And hers, too, the boy’s mother: Hadn’t he carried her through the doorway of their apartment? Hadn’t he eaten with familial solemnity the meals she made and acquiesced to her urgent domesticity, to the electric percolator and the ridiculous knick-knacks, the saucered cups, flowered covers for the pillows, the matching twin beds on layaway? And hadn’t she for her part accepted the bargain when she accepted his clothed body beside her naked one, the probing hands when to spoon was all she wanted and preferred, saying quietly in the morning as a gesture of her submission, as a vow that sealed their union, even though her eyes might be averted, “I enjoyed last night,” in exchange for all of which he had given her a child?
Through the window Kunstler saw that the sun was rising. The morning’s narrow cool would soon boil away. A pair of ripe, heavy summer flies buzzed stupidly against the screen. He put the paper back in his pocket and started the long job of doing up his shirt buttons.
* * *
·
With the claw of his right hand, Kunstler shifted down; the truck slowed. He watched the sidewalk rather than the street. At the corner they passed a building nearly hollow, with soft fire-black stripes above the windows. Jimmy looked up from the book he had been reading. “Oh wow, would you look at this place,” Jimmy said. He pulled his sneaker off the dashboard and sat up. “I don’t think I’ve been over here since the riots, man. That’s some heavy shit.”

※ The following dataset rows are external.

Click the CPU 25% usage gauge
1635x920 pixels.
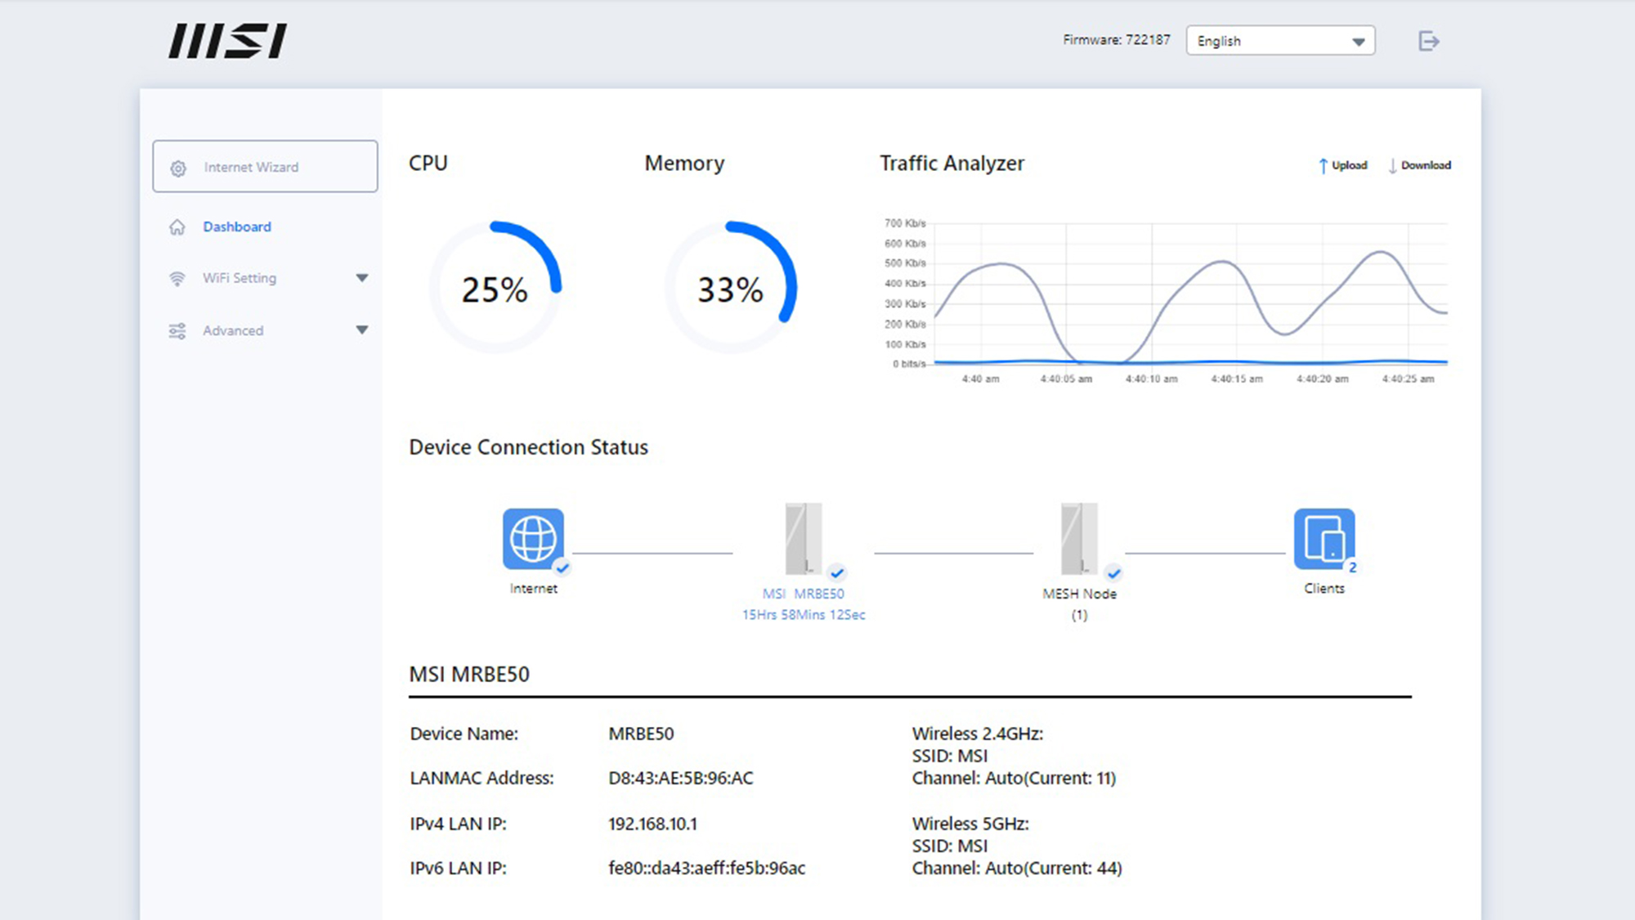[x=495, y=288]
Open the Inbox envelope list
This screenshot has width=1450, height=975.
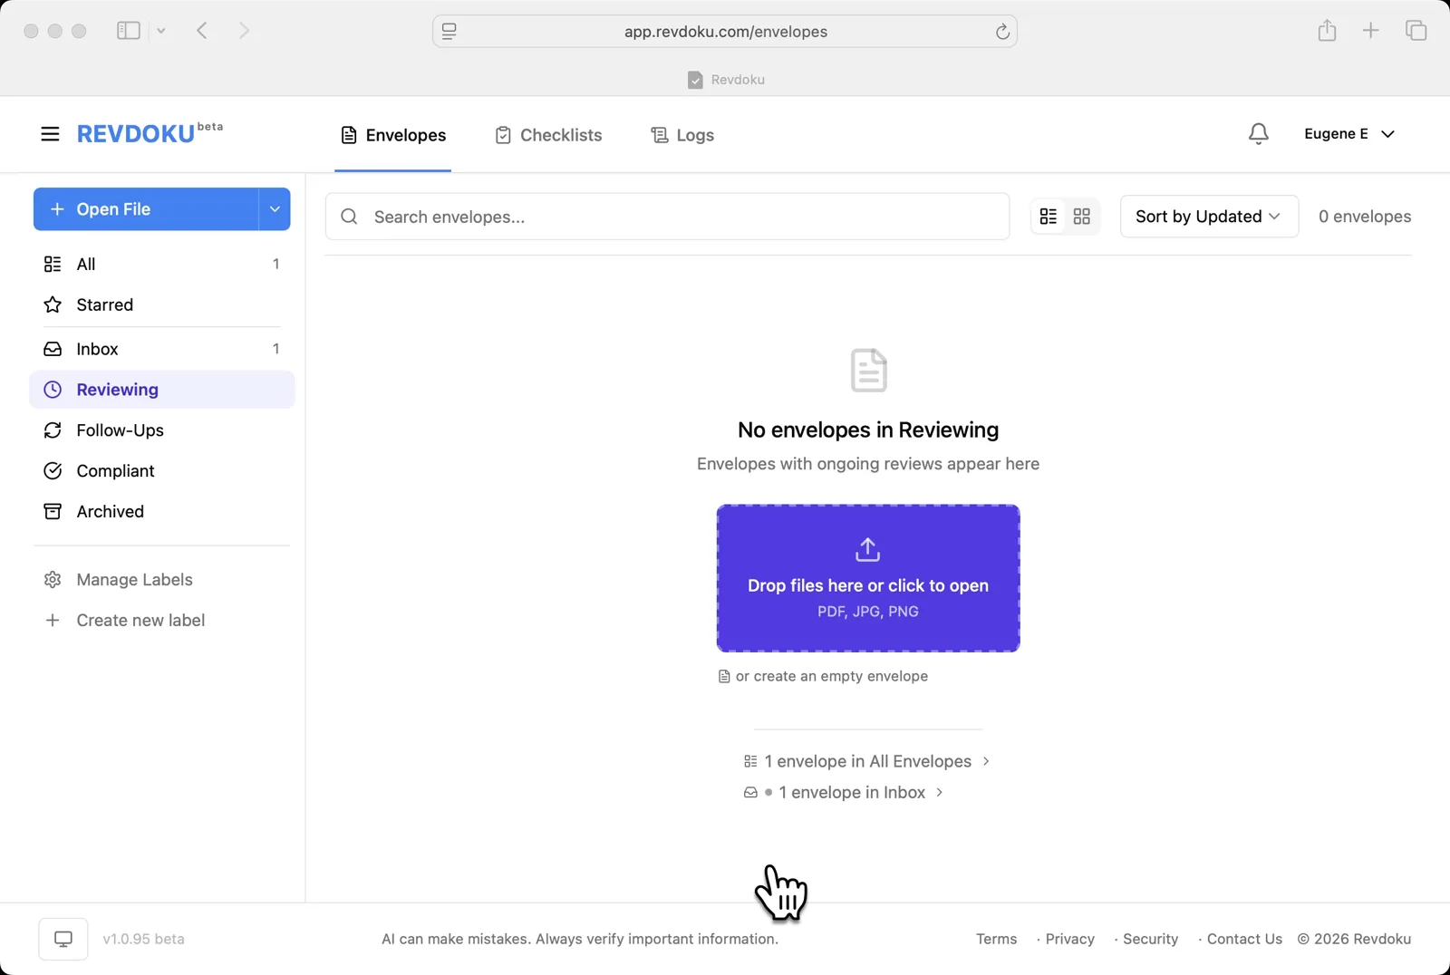coord(97,348)
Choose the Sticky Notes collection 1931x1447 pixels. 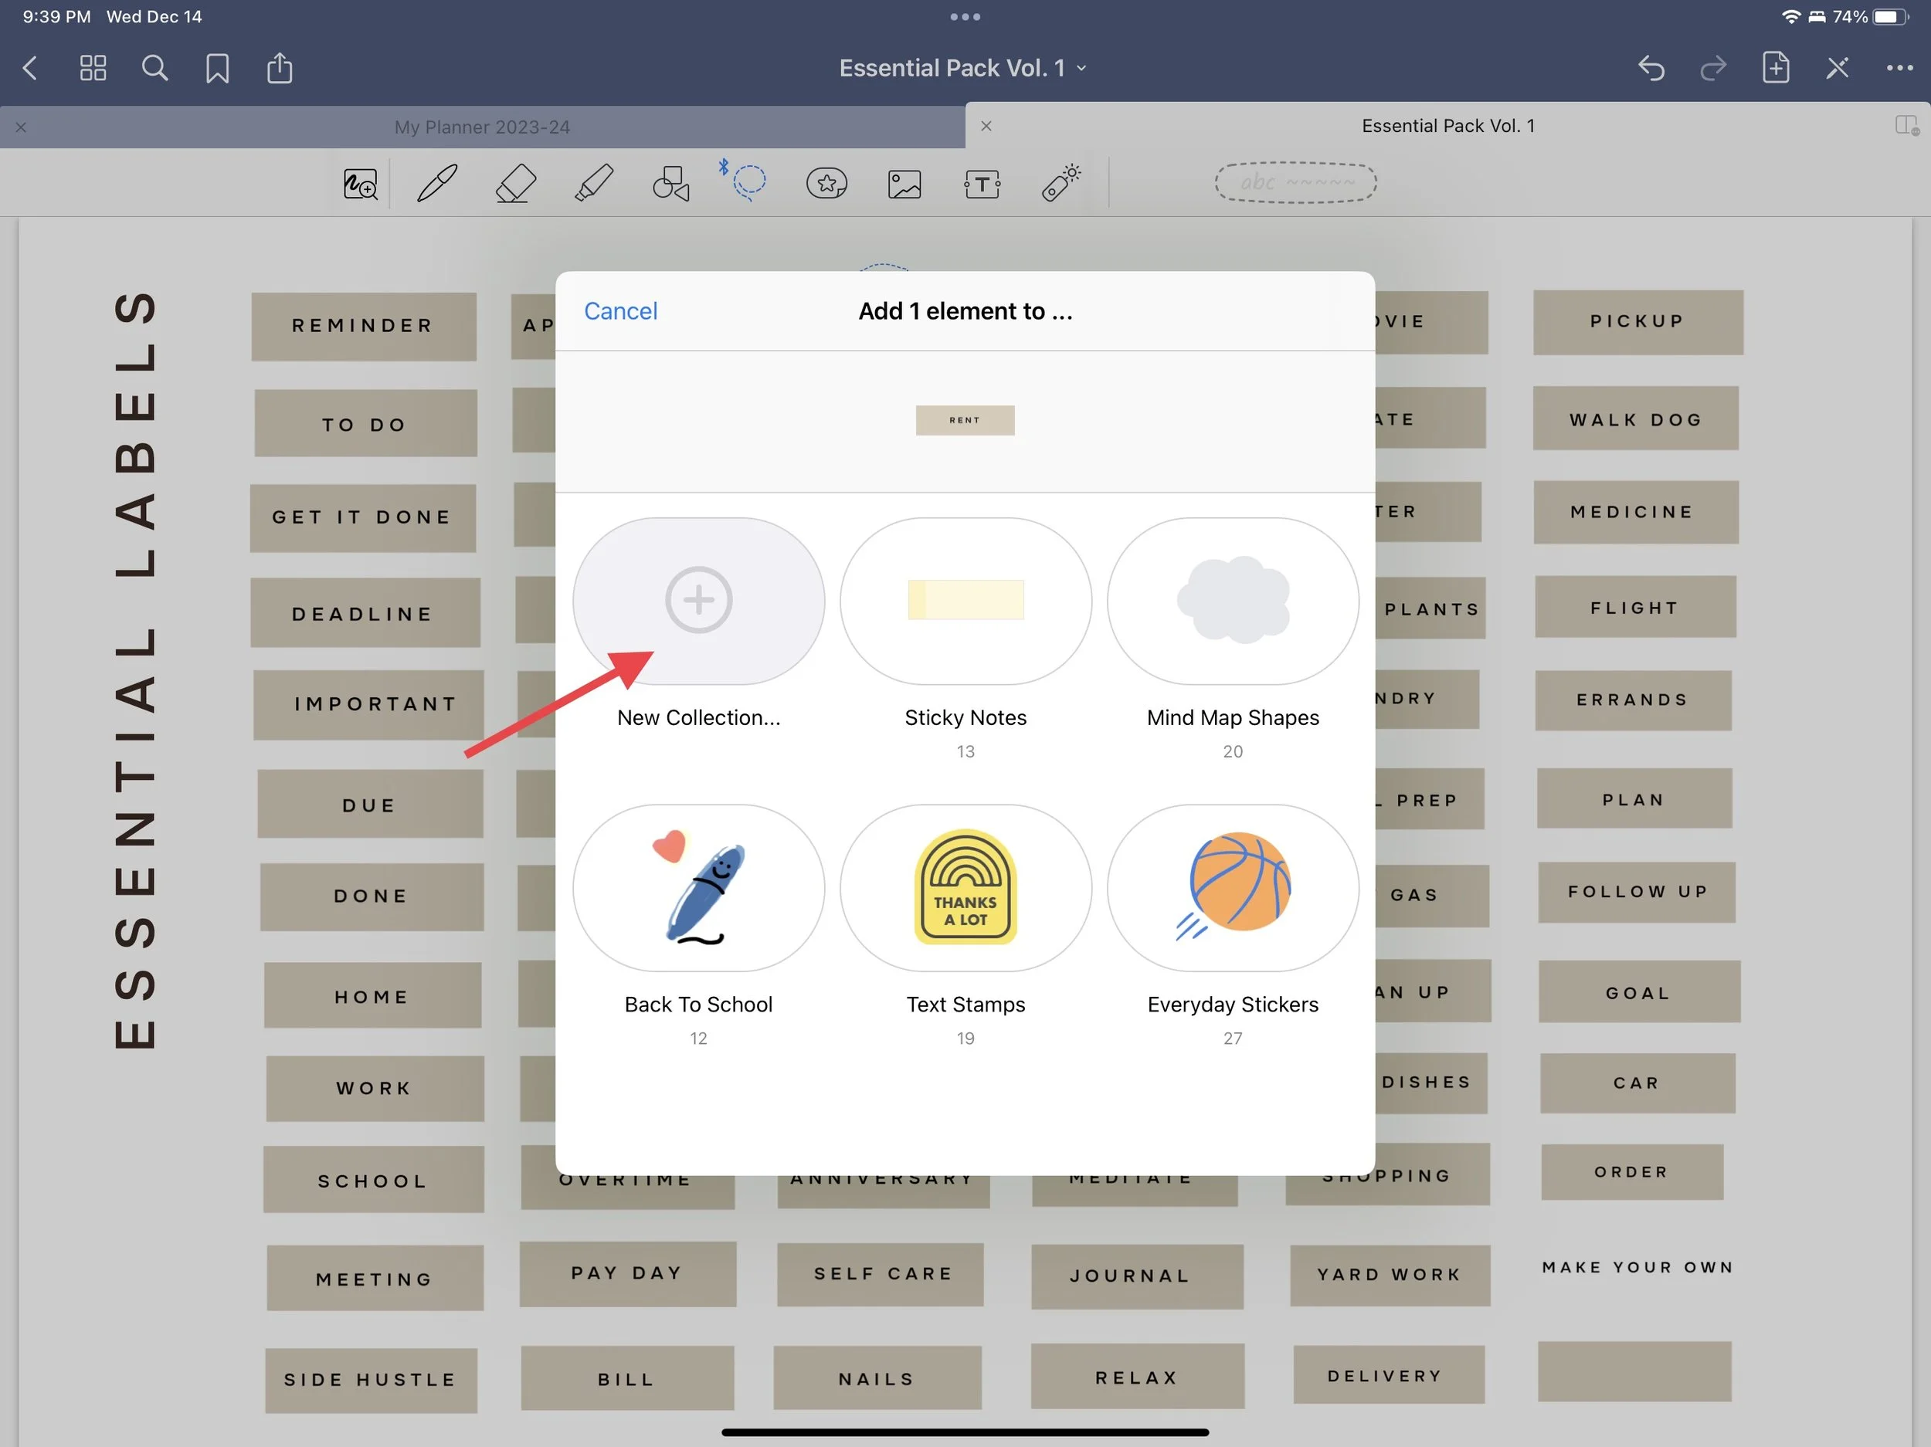pyautogui.click(x=966, y=601)
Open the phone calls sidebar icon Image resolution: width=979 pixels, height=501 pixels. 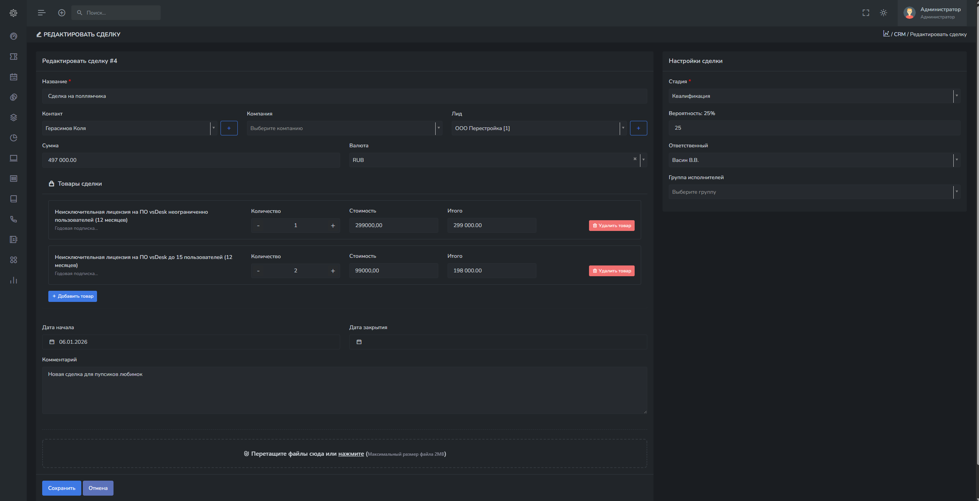pos(13,219)
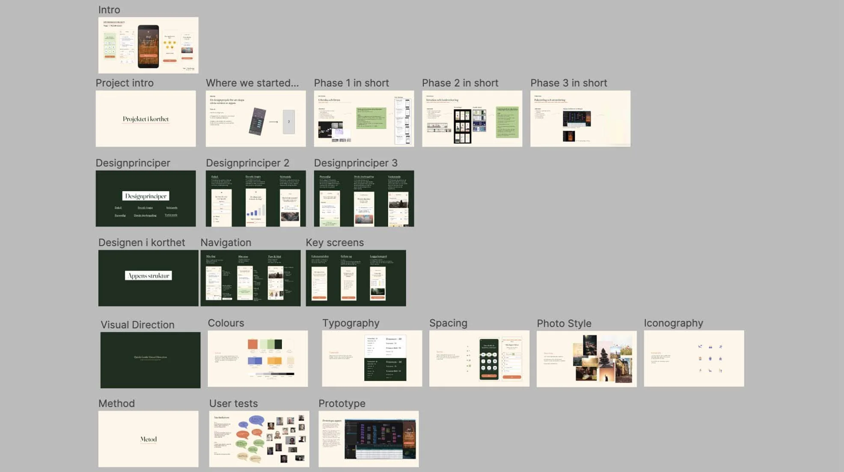Click the Phase 1 in short frame
The width and height of the screenshot is (844, 472).
(364, 118)
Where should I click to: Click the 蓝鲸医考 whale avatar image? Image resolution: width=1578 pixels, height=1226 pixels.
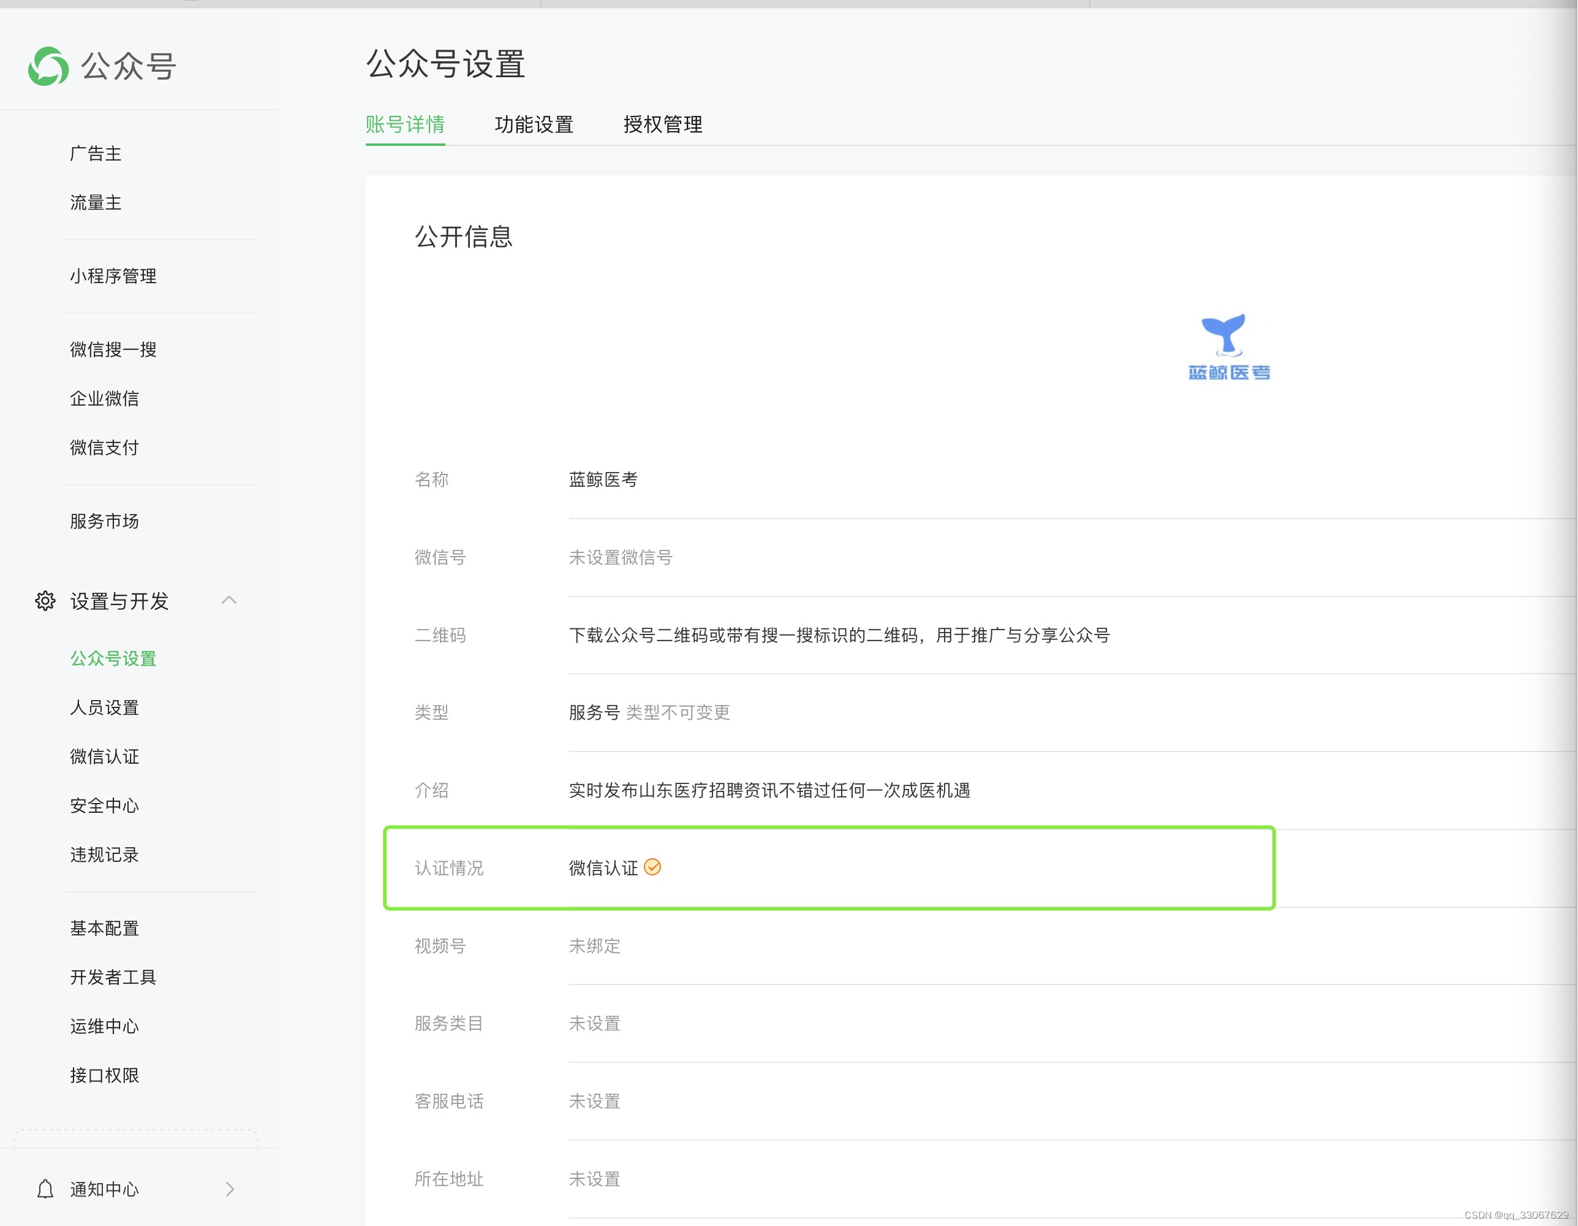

Outside an empty-faced storefront sat a group of older men, all of them black, on lame and rusted office chairs pimpled with silver tape. Some younger men in tight shirts with heads like black cotton balls leaned on the vast hood of a vinyl-top sedan. Most necks seemed to turn slightly as the truck shuddered by, but otherwise nobody moved. A woman leaned in a doorway, her eyes closed. The truck’s open windows filled with a smell of summer garbage, gasoline, the carbonized innards of the ruined building. A large pothole caught the right front wheel and everything in the cab lurched and bucked.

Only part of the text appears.